# [Task to carry out]
Answer these questions using the passage on forgiveness research:
1. What was the age range of the women in the study of incest survivors?
2. How many guideposts make up the process developed by Enright and North?
3. In the book by Dr. Sidney Simon and Suzanne Simon, where are the three siblings standing when the book begins?
++++ Passage to read
    Below is a section from a sermon I did two years ago with info about a book you might already know about, but in case you didn’t, thought it might be interesting for you. Example of incest survivors-study.

    ” a study reported in Exploring Forgiveness by Robert Enright and Joanna North. Philosophers, ministers and therapists who work in the area of moral development and forgiveness consistently praise Dr. Enright’s work as being the standard for taking theoretical conversations about forgiveness and moving them to real world situations

    One of the studies Enright and his students did involved women, ages 24 to 54, who were incest survivors. They took detailed case histories of the women. “The only thing worse than being raped is being killed. How on earth can someone so thoroughly violated approach forgiveness? “According to their data, all of the women were “anxious, depressed and suffering from low self-esteem when they entered the program.” None of the participants had forgiven the perpetrator. (Why should they, right?) All participants had been given instruction on the forgiveness process and received a manual that described the process in detail. “After forgiveness therapy they were, on average, not depressed at all. Their anxiety decreased, and their sense of hopefulness toward their own futures increased.” That’s a miracle. Really, for incest survivors to be done with depression and have hope in their heart – that’s miraculous. “All six were able to forgive the perpetrator.”

    In contrast, the control group showed no measurable psychological improvement. After the experiment, the control group was introduced to the forgiveness process and received similar benefits. A one-year follow-up of the original group indicated that they had retained the psychological benefits. p.28-29

    The process developed by Enright and North consists of 20 guideposts through which a person moves in order to reach a place where they can forgive. There is a hope for reconciliation, that the offender will repent and restore the relationship. The authors acknowledge that doesn’t happen in many situations, but that doesn’t alter the value of the mercy offered and how the person who was hurt now can heal. Ultimately, they demonstrate what Christians often forget is part of our own heritage; forgiveness is not a one time act – it is a journey.

    Footnote 1: Solomon Schimmel, in his book Wounds Not Healed by Time writes on page 90, “Robert Enright and his colleagues have been pioneers in forgiveness research and its application.” Similarly, Jeffrie Murphy, in his book Forgiveness and its Limits, writes on page 74, “Enright is, in effect, the ‘guru’ of forgiveness counseling.” Richard Fitzgibbons, in an essay titled “Anger and the healing power of forgiveness: A psychiatrist’s view” appearing in Exploring Forgiveness comments, “The research on forgiveness by Robert D. Enright and his colleagues may be as important to the treatment of emotional and mental disorders as the discovery of sulfa drugs and penicillin have been to the treatment of infectious diseases. (p. 71)

  2. Tom says:

    Thanks so much for this, Julie. I've read several books on forgiveness, apology, trauma healing, and so on but I wasn't familiar with this source. I recently ran across Forgiveness, by Dr. Sidney Simon and Suzanne Simon. She's a survivor of sexual abuse by her father (as were her brother and sister). The book begins with the three of them standing around his casket. It could've been a really horrible scene but it wasn't because they had all embarked on the journey of forgiveness. One of the core messages of this and other books on the subject is that one powerful reason to forgive is to free oneself from being controlled and re-abused psychologically by their abuser. Not forgiving gives the perpetrator ongoing power over you. Really powerful insights, eh?

    I'm with you. We've been given an amazing opportunity in this life to be models and witnesses for reconciliation, healing, and grace. What a blessing when people choose to live it.
++++++++
++++ Extracted records
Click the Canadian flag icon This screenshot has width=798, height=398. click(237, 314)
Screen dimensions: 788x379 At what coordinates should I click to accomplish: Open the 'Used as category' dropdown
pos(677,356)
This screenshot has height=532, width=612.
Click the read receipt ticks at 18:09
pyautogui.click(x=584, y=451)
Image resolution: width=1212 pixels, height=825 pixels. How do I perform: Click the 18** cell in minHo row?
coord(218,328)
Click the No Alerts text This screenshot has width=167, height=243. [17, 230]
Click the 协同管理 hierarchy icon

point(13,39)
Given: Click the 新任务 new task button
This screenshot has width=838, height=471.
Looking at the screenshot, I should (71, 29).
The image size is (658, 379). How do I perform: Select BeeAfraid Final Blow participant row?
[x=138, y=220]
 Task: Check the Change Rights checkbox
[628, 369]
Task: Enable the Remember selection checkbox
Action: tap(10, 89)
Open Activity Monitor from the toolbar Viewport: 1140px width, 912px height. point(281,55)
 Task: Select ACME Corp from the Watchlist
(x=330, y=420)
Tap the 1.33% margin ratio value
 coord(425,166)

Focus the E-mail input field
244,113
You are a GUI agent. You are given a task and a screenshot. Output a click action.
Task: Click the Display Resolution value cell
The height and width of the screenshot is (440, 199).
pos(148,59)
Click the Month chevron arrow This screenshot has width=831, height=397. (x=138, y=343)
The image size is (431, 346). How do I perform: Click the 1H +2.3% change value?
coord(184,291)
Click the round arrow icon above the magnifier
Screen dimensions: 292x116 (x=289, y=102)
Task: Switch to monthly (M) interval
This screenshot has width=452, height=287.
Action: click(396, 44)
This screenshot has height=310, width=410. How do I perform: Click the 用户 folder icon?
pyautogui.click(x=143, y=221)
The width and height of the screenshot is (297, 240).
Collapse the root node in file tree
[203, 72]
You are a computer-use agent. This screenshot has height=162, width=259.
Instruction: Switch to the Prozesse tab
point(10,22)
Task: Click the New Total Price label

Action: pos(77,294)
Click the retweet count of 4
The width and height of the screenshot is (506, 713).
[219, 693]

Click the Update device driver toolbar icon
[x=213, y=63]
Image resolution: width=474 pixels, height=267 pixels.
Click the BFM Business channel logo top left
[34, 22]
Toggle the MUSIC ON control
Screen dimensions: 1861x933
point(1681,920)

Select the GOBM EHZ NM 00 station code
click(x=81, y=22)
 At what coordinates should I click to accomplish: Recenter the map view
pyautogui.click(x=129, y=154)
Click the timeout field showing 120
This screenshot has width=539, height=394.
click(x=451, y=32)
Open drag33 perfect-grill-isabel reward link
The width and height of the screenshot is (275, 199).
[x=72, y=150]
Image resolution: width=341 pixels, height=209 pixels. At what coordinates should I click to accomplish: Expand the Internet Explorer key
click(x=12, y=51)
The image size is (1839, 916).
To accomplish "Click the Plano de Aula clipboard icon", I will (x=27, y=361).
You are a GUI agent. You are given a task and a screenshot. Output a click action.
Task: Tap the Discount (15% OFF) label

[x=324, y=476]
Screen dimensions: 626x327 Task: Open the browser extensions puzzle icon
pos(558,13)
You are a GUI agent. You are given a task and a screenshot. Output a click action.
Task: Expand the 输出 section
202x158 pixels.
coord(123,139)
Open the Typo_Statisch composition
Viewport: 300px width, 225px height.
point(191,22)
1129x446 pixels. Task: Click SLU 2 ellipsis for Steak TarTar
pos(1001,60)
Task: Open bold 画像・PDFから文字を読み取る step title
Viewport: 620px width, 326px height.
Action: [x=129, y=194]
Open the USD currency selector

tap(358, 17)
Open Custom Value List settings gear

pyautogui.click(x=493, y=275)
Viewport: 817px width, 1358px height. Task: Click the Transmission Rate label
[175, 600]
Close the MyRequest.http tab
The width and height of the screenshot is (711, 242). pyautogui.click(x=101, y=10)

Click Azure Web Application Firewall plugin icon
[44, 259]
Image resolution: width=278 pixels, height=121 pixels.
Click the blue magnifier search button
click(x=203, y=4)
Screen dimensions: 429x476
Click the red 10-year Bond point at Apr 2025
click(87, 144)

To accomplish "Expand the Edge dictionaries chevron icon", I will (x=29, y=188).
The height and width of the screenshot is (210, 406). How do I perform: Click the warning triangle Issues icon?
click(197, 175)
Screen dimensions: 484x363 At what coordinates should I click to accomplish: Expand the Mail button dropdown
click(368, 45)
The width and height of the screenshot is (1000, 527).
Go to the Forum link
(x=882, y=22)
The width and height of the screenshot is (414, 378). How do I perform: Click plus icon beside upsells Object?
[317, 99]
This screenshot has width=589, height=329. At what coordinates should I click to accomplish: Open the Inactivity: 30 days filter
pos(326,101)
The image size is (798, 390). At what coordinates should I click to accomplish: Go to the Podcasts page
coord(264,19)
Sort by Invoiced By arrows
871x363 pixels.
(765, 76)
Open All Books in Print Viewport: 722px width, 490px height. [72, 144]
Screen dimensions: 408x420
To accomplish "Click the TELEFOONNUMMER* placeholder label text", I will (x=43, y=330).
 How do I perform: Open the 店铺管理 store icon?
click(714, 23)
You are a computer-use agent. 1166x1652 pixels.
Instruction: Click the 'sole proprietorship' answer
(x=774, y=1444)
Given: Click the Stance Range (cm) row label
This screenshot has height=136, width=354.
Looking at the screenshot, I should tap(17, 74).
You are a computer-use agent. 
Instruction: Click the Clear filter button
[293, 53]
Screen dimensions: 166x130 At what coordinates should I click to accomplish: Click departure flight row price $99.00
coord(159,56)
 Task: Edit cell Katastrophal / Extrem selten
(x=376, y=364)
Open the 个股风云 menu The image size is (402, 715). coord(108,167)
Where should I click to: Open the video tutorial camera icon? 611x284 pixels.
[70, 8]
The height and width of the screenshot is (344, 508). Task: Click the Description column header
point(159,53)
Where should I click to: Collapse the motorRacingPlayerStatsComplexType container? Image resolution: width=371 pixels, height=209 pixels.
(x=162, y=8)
++++++++
# [Exercise output]
1. 24 to 54
2. 20
3. Around their father's casket